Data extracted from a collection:
____

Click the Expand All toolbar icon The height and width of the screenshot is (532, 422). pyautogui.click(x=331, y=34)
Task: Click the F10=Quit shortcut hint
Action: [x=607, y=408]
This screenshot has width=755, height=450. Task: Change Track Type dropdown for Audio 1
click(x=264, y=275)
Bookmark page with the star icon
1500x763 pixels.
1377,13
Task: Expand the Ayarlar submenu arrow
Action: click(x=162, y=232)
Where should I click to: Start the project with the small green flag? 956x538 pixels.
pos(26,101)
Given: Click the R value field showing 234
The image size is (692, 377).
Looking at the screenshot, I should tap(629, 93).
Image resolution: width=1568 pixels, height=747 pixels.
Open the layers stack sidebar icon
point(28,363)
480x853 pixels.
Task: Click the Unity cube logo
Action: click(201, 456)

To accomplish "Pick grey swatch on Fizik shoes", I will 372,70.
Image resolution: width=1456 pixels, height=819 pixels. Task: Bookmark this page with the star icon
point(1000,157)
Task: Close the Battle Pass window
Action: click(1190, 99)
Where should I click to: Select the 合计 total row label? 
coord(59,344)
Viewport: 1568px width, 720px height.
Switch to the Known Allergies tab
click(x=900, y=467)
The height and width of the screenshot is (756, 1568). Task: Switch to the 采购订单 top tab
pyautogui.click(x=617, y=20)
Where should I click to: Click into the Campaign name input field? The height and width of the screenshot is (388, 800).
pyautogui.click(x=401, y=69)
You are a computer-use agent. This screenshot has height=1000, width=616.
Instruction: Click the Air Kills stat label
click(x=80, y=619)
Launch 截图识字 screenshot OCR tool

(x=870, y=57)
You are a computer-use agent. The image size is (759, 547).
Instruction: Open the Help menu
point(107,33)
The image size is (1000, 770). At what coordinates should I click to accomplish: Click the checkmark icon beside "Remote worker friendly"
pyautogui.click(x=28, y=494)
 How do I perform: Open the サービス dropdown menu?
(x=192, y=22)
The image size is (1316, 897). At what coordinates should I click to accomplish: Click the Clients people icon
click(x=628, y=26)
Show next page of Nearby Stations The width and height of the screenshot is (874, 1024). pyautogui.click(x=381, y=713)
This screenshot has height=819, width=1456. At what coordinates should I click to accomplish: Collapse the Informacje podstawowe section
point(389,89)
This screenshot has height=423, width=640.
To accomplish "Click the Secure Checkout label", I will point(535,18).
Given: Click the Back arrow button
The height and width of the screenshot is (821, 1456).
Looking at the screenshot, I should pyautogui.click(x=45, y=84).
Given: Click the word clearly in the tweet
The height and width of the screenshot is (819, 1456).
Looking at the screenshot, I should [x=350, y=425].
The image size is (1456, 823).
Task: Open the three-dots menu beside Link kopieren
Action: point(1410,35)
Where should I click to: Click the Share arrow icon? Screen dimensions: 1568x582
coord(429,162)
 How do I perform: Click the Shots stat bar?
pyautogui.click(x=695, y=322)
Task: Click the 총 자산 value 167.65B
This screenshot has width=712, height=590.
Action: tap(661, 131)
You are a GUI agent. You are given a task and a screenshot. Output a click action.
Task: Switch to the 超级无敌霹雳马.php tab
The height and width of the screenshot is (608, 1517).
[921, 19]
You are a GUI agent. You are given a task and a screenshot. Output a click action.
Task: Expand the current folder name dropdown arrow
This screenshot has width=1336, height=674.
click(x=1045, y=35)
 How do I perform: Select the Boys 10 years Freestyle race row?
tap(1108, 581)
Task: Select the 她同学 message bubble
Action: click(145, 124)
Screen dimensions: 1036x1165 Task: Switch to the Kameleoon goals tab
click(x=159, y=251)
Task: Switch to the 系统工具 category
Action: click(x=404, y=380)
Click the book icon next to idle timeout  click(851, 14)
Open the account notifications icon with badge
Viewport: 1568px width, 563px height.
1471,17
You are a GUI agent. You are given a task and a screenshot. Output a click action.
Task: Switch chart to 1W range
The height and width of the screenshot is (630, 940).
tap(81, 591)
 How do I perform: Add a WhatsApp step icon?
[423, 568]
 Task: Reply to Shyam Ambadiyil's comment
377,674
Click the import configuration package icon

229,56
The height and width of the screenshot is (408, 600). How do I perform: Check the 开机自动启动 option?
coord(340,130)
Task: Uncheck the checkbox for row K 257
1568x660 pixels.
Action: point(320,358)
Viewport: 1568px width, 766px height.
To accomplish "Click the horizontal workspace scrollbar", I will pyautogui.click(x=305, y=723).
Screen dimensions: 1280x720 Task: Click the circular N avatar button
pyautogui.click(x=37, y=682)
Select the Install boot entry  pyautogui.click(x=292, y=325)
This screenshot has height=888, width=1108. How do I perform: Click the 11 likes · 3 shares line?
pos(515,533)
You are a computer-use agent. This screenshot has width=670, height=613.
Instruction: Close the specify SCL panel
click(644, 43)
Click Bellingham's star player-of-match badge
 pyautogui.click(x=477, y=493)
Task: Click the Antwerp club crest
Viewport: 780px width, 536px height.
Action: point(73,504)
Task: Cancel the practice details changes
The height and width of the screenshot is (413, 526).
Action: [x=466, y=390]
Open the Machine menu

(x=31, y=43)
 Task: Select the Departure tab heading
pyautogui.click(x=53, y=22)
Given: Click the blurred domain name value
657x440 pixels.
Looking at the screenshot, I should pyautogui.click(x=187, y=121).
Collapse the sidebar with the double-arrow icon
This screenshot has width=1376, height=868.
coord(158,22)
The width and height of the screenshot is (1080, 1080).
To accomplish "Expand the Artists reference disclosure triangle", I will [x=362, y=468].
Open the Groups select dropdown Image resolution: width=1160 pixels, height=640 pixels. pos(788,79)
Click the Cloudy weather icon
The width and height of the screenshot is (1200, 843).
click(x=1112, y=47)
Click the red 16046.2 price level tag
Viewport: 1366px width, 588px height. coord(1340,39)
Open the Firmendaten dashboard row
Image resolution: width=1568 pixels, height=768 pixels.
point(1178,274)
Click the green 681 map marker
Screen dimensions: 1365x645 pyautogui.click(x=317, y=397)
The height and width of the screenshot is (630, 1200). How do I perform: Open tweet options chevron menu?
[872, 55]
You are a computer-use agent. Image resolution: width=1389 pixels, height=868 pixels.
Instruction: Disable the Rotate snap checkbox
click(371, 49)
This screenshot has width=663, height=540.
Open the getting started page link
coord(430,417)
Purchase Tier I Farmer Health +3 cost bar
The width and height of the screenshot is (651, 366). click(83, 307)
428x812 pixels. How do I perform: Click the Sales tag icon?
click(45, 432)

____

• **WHAT YOU SHOULD DO**
Convert all of the records above into a JSON list of strings, with one string per line and blank lines omitted.

• **CORRECT ANSWER**
[
  "Click the Expand All toolbar icon The height and width of the screenshot is (532, 422). pyautogui.click(x=331, y=34)",
  "Task: Click the F10=Quit shortcut hint",
  "Action: [x=607, y=408]",
  "This screenshot has width=755, height=450. Task: Change Track Type dropdown for Audio 1",
  "click(x=264, y=275)",
  "Bookmark page with the star icon",
  "1500x763 pixels.",
  "1377,13",
  "Task: Expand the Ayarlar submenu arrow",
  "Action: click(x=162, y=232)",
  "Where should I click to: Start the project with the small green flag? 956x538 pixels.",
  "pos(26,101)",
  "Given: Click the R value field showing 234",
  "The image size is (692, 377).",
  "Looking at the screenshot, I should tap(629, 93).",
  "Image resolution: width=1568 pixels, height=747 pixels.",
  "Open the layers stack sidebar icon",
  "point(28,363)",
  "480x853 pixels.",
  "Task: Click the Unity cube logo",
  "Action: click(201, 456)",
  "To accomplish \"Pick grey swatch on Fizik shoes\", I will 372,70.",
  "Image resolution: width=1456 pixels, height=819 pixels. Task: Bookmark this page with the star icon",
  "point(1000,157)",
  "Task: Close the Battle Pass window",
  "Action: click(1190, 99)",
  "Where should I click to: Select the 合计 total row label? ",
  "coord(59,344)",
  "Viewport: 1568px width, 720px height.",
  "Switch to the Known Allergies tab",
  "click(x=900, y=467)",
  "The height and width of the screenshot is (756, 1568). Task: Switch to the 采购订单 top tab",
  "pyautogui.click(x=617, y=20)",
  "Where should I click to: Click into the Campaign name input field? The height and width of the screenshot is (388, 800).",
  "pyautogui.click(x=401, y=69)",
  "You are a computer-use agent. This screenshot has height=1000, width=616.",
  "Instruction: Click the Air Kills stat label",
  "click(x=80, y=619)",
  "Launch 截图识字 screenshot OCR tool",
  "(x=870, y=57)",
  "You are a computer-use agent. The image size is (759, 547).",
  "Instruction: Open the Help menu",
  "point(107,33)",
  "The image size is (1000, 770). At what coordinates should I click to accomplish: Click the checkmark icon beside \"Remote worker friendly\"",
  "pyautogui.click(x=28, y=494)",
  " How do I perform: Open the サービス dropdown menu?",
  "(x=192, y=22)",
  "The image size is (1316, 897). At what coordinates should I click to accomplish: Click the Clients people icon",
  "click(x=628, y=26)",
  "Show next page of Nearby Stations The width and height of the screenshot is (874, 1024). pyautogui.click(x=381, y=713)",
  "This screenshot has height=819, width=1456. At what coordinates should I click to accomplish: Collapse the Informacje podstawowe section",
  "point(389,89)",
  "This screenshot has height=423, width=640.",
  "To accomplish \"Click the Secure Checkout label\", I will point(535,18).",
  "Given: Click the Back arrow button",
  "The height and width of the screenshot is (821, 1456).",
  "Looking at the screenshot, I should pyautogui.click(x=45, y=84).",
  "Given: Click the word clearly in the tweet",
  "The height and width of the screenshot is (819, 1456).",
  "Looking at the screenshot, I should [x=350, y=425].",
  "The image size is (1456, 823).",
  "Task: Open the three-dots menu beside Link kopieren",
  "Action: point(1410,35)",
  "Where should I click to: Click the Share arrow icon? Screen dimensions: 1568x582",
  "coord(429,162)",
  " How do I perform: Click the Shots stat bar?",
  "pyautogui.click(x=695, y=322)",
  "Task: Click the 총 자산 value 167.65B",
  "This screenshot has width=712, height=590.",
  "Action: tap(661, 131)",
  "You are a GUI agent. You are given a task and a screenshot. Output a click action.",
  "Task: Switch to the 超级无敌霹雳马.php tab",
  "The height and width of the screenshot is (608, 1517).",
  "[921, 19]",
  "You are a GUI agent. You are given a task and a screenshot. Output a click action.",
  "Task: Expand the current folder name dropdown arrow",
  "This screenshot has width=1336, height=674.",
  "click(x=1045, y=35)",
  " How do I perform: Select the Boys 10 years Freestyle race row?",
  "tap(1108, 581)",
  "Task: Select the 她同学 message bubble",
  "Action: click(145, 124)",
  "Screen dimensions: 1036x1165 Task: Switch to the Kameleoon goals tab",
  "click(x=159, y=251)",
  "Task: Switch to the 系统工具 category",
  "Action: click(x=404, y=380)",
  "Click the book icon next to idle timeout  click(851, 14)",
  "Open the account notifications icon with badge",
  "Viewport: 1568px width, 563px height.",
  "1471,17",
  "You are a GUI agent. You are given a task and a screenshot. Output a click action.",
  "Task: Switch chart to 1W range",
  "The height and width of the screenshot is (630, 940).",
  "tap(81, 591)",
  " How do I perform: Add a WhatsApp step icon?",
  "[423, 568]",
  " Task: Reply to Shyam Ambadiyil's comment",
  "377,674",
  "Click the import configuration package icon",
  "229,56",
  "The height and width of the screenshot is (408, 600). How do I perform: Check the 开机自动启动 option?",
  "coord(340,130)",
  "Task: Uncheck the checkbox for row K 257",
  "1568x660 pixels.",
  "Action: point(320,358)",
  "Viewport: 1568px width, 766px height.",
  "To accomplish \"Click the horizontal workspace scrollbar\", I will pyautogui.click(x=305, y=723).",
  "Screen dimensions: 1280x720 Task: Click the circular N avatar button",
  "pyautogui.click(x=37, y=682)",
  "Select the Install boot entry  pyautogui.click(x=292, y=325)",
  "This screenshot has height=888, width=1108. How do I perform: Click the 11 likes · 3 shares line?",
  "pos(515,533)",
  "You are a computer-use agent. This screenshot has width=670, height=613.",
  "Instruction: Close the specify SCL panel",
  "click(644, 43)",
  "Click Bellingham's star player-of-match badge",
  " pyautogui.click(x=477, y=493)",
  "Task: Click the Antwerp club crest",
  "Viewport: 780px width, 536px height.",
  "Action: point(73,504)",
  "Task: Cancel the practice details changes",
  "The height and width of the screenshot is (413, 526).",
  "Action: [x=466, y=390]",
  "Open the Machine menu",
  "(x=31, y=43)",
  " Task: Select the Departure tab heading",
  "pyautogui.click(x=53, y=22)",
  "Given: Click the blurred domain name value",
  "657x440 pixels.",
  "Looking at the screenshot, I should pyautogui.click(x=187, y=121).",
  "Collapse the sidebar with the double-arrow icon",
  "This screenshot has width=1376, height=868.",
  "coord(158,22)",
  "The width and height of the screenshot is (1080, 1080).",
  "To accomplish \"Expand the Artists reference disclosure triangle\", I will [x=362, y=468].",
  "Open the Groups select dropdown Image resolution: width=1160 pixels, height=640 pixels. pos(788,79)",
  "Click the Cloudy weather icon",
  "The width and height of the screenshot is (1200, 843).",
  "click(x=1112, y=47)",
  "Click the red 16046.2 price level tag",
  "Viewport: 1366px width, 588px height. coord(1340,39)",
  "Open the Firmendaten dashboard row",
  "Image resolution: width=1568 pixels, height=768 pixels.",
  "point(1178,274)",
  "Click the green 681 map marker",
  "Screen dimensions: 1365x645 pyautogui.click(x=317, y=397)",
  "The height and width of the screenshot is (630, 1200). How do I perform: Open tweet options chevron menu?",
  "[872, 55]",
  "You are a computer-use agent. Image resolution: width=1389 pixels, height=868 pixels.",
  "Instruction: Disable the Rotate snap checkbox",
  "click(371, 49)",
  "This screenshot has width=663, height=540.",
  "Open the getting started page link",
  "coord(430,417)",
  "Purchase Tier I Farmer Health +3 cost bar",
  "The width and height of the screenshot is (651, 366). click(83, 307)",
  "428x812 pixels. How do I perform: Click the Sales tag icon?",
  "click(45, 432)"
]